Firefox is passing the baton to site and application developers, who will be able to separate the legitimate from the illicit content. With CSP in place, Firefox will allow the former but will automatically block the latter.
"It is in some ways similar to NoScript," said Brandon Sterne, Mozilla's security program manager, referring to the popular Firefox add-on that blocks JavaScript, Java, Flash, and other plug-ins often abused by hackers. "The main difference is that the Web site itself is determining the policy. NoScript is a great tool, but a large number of Web users are not sophisticated enough to manage the kind of decisions it requires."

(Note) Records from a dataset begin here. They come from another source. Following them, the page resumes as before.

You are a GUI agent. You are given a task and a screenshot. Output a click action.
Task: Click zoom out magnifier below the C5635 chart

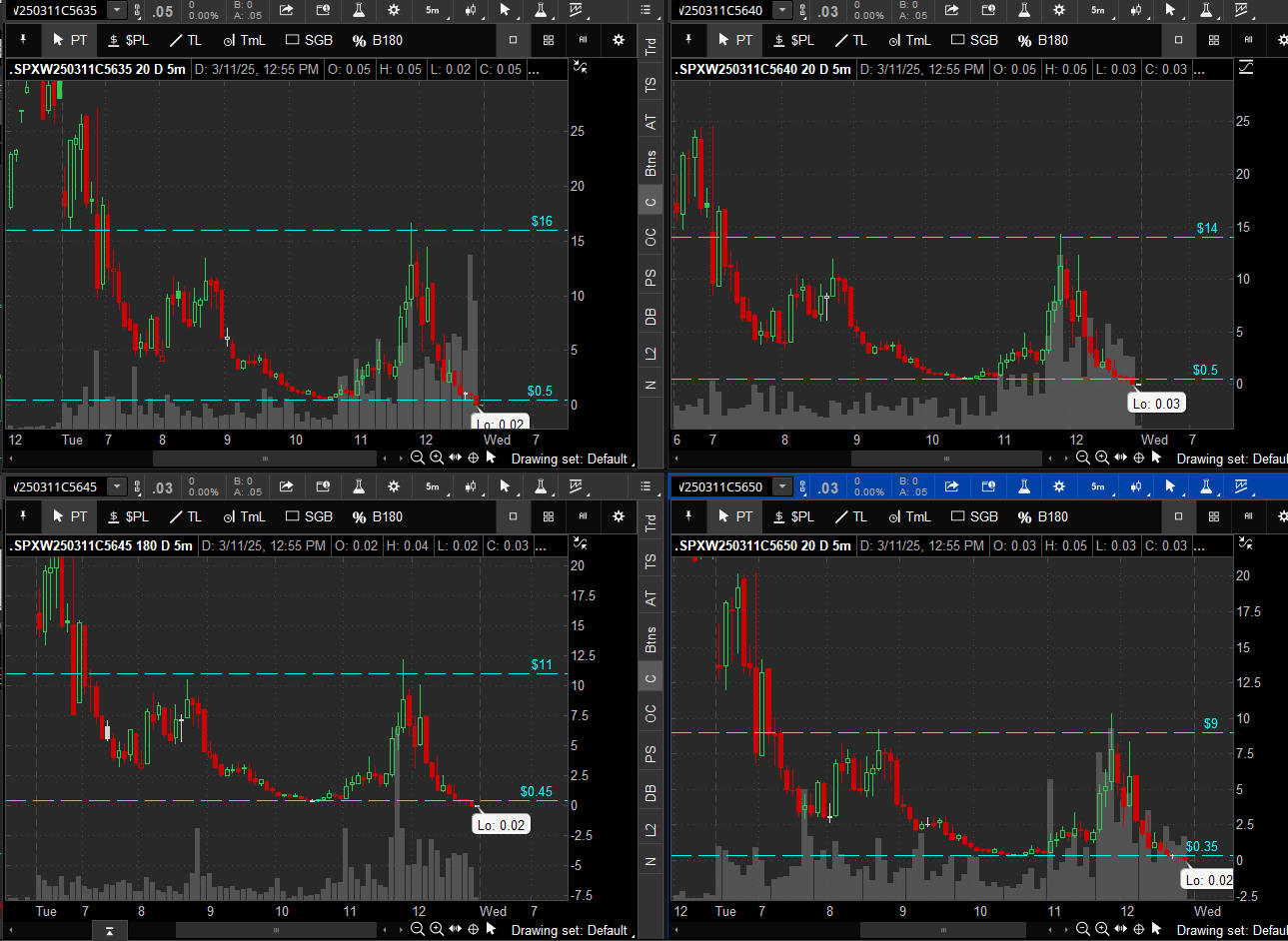click(x=418, y=458)
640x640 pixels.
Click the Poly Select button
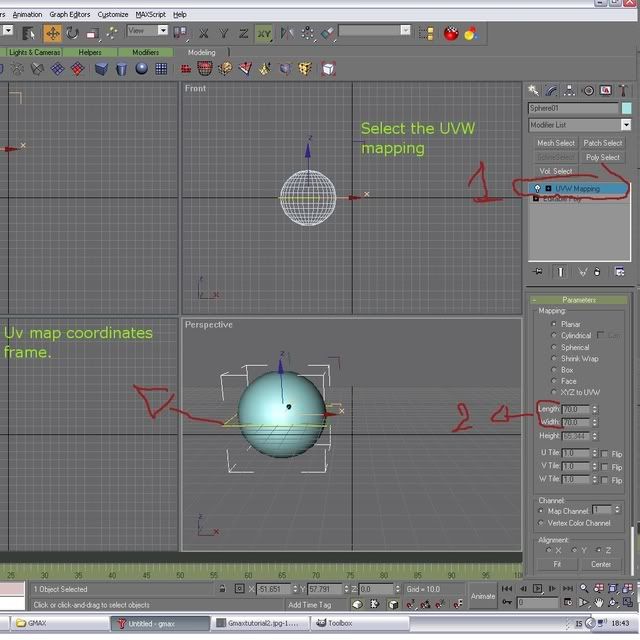pos(602,157)
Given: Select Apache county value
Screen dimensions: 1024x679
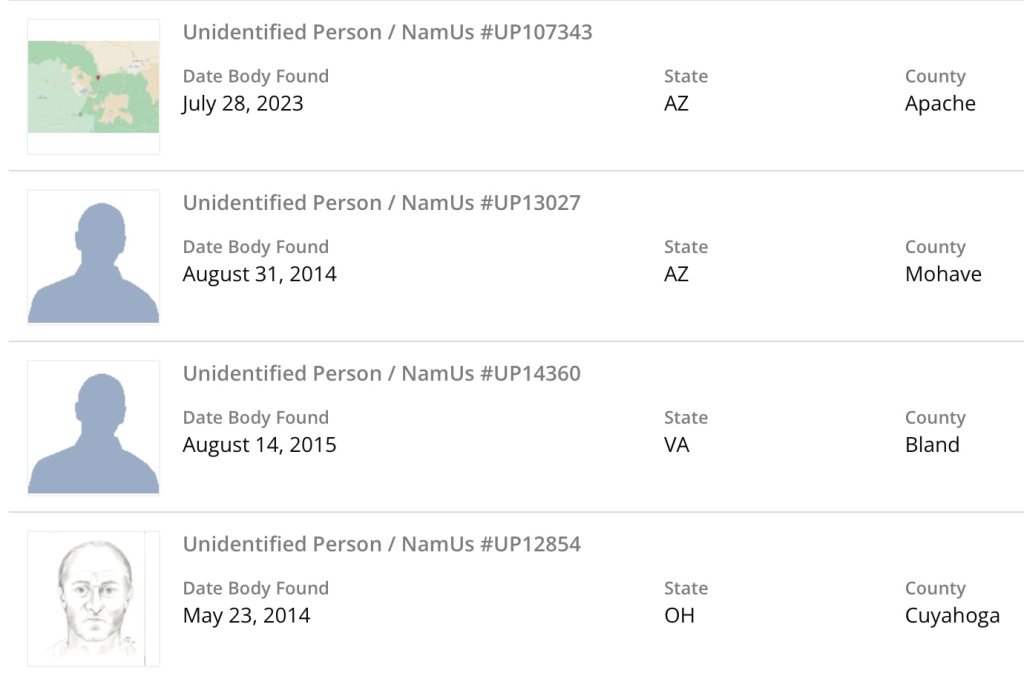Looking at the screenshot, I should coord(940,104).
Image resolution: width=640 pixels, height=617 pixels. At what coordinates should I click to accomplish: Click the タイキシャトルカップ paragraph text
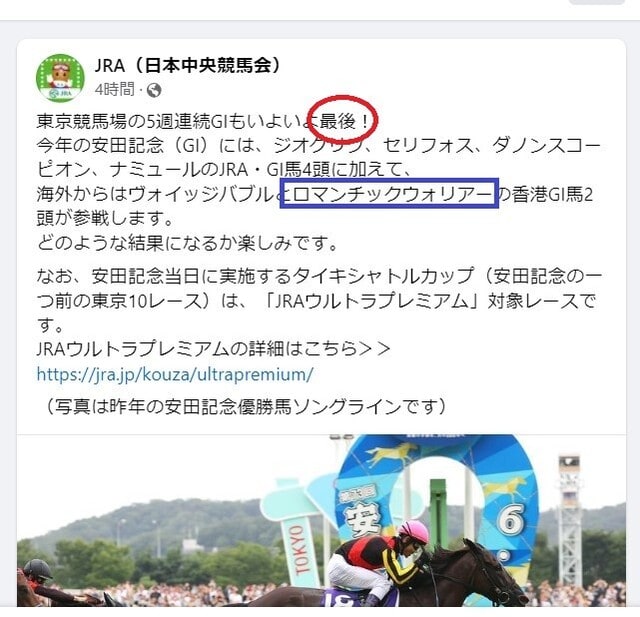[x=319, y=300]
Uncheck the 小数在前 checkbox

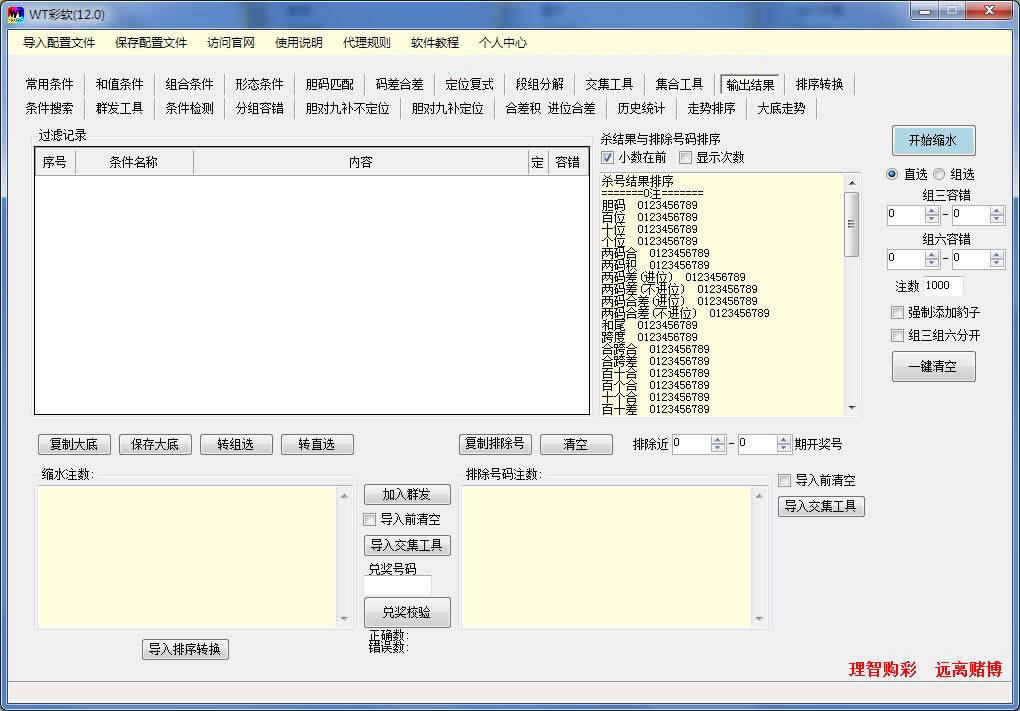[x=607, y=157]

Nightingale and Sterne have pinned high hopes on CSP, which grew out of an idea first put forward by security researcher Robert "rsnake" Hansen in 2005. Last year, Hansen, the CEO of SecTheory, and Jeremiah Grossman, chief technology officer at WhiteHat Security, made headlines when they revealed details about how browsers were vulnerable to so-called "clickjacking" attacks.
"Absolutely, this will drive a stake through the heart of cross-site scripting attacks," argued Sterne. "An attacker injects some script that harms the users of that site, that encompasses content injection. Out of the box, CSP [lets sites send] signals to the browser that says, 'We're gonna turn off everything by default.' Cross-site scripting will be neutered at that point."
But Nightingale and Sterne realize that, even with nearly a quarter of the world's Internet users running Firefox, Mozilla faces a tough road if it's the only browser maker pushing CSP.
"Both the Internet Explorer and Chrome teams have contributed to the design discussions of the specification," said Sterne. "They have some tentative interest in implementing it at some point in the future."